The premium German automotive OEM wanted to combine the data they had in different systems to create a holistic production reporting that will give a complete overview of their production.
Background of the Project
The complex production IT landscape consists of several specialized systems for the different processes like quality control, production monitoring, track and trace, and other functions. The production reporting consisted of several reports where information was in parts loosely connected due to the data silos.
These connections were mostly based on the experience of individual senior engineers.
The client wanted to improve the processes quality by integrating the data and breaking the data silos.

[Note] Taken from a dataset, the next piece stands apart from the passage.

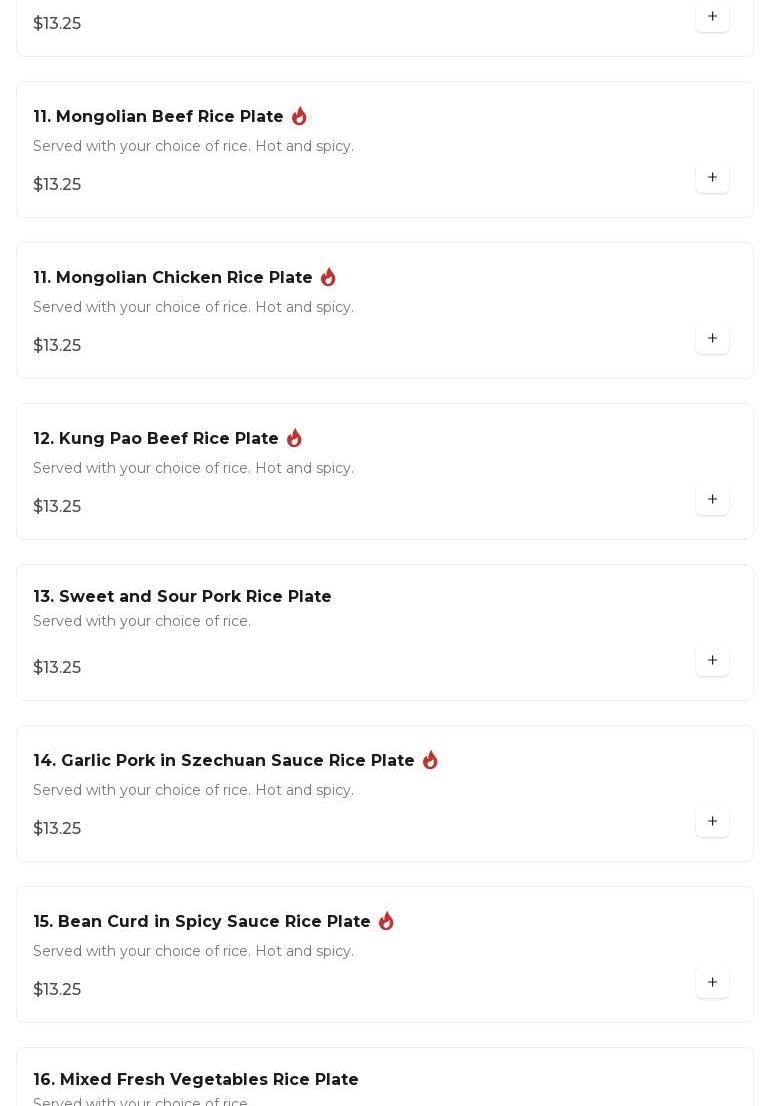Add Garlic Pork in Szechuan Sauce plus icon
The width and height of the screenshot is (770, 1106).
[712, 821]
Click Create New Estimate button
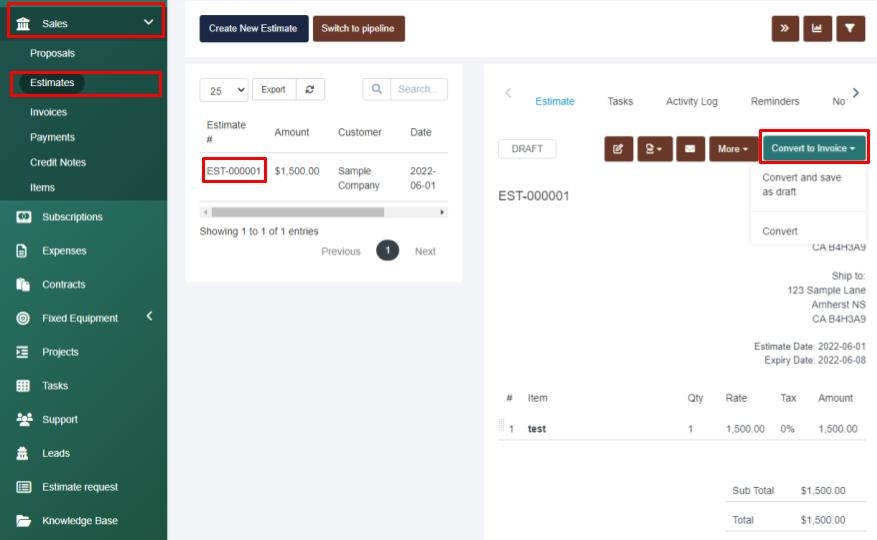This screenshot has height=540, width=877. click(x=253, y=29)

The project started with the analysis of the reports and interfaces used by the engineers then went on to the analysis of data structures of the different systems. Identifying the flow of data and knowledge generation processes, basically where was information collected from and how the data connected.
Iterative and collaborative development lead to faster results
Once the data structure was clarified, the development of the interfaces and dashboard was started in an agile project, where results were presented and discussed regularly with the domain experts.
This helped ensure that both the client and development team were verifying the product and reacting fast to changes.
Bringing together domain knowledge and information technology expertise is not easy in a complicated setting like a modern production plant with all the different processes, systems and data. But it’s worthwhile, as it helps eliminate waste and enables a much higher degree of effectiveness.
Improved error handling and lower down times.
The dashboard pulled all the relevant data from the multiple systems to create a complete picture of the production, helping to analyze performance as well as issues and gain insights.
This helped improved overall equipment effectiveness.
This helped operators as well as management better understand the factors that influenced their production and what an impact they would have across the whole production.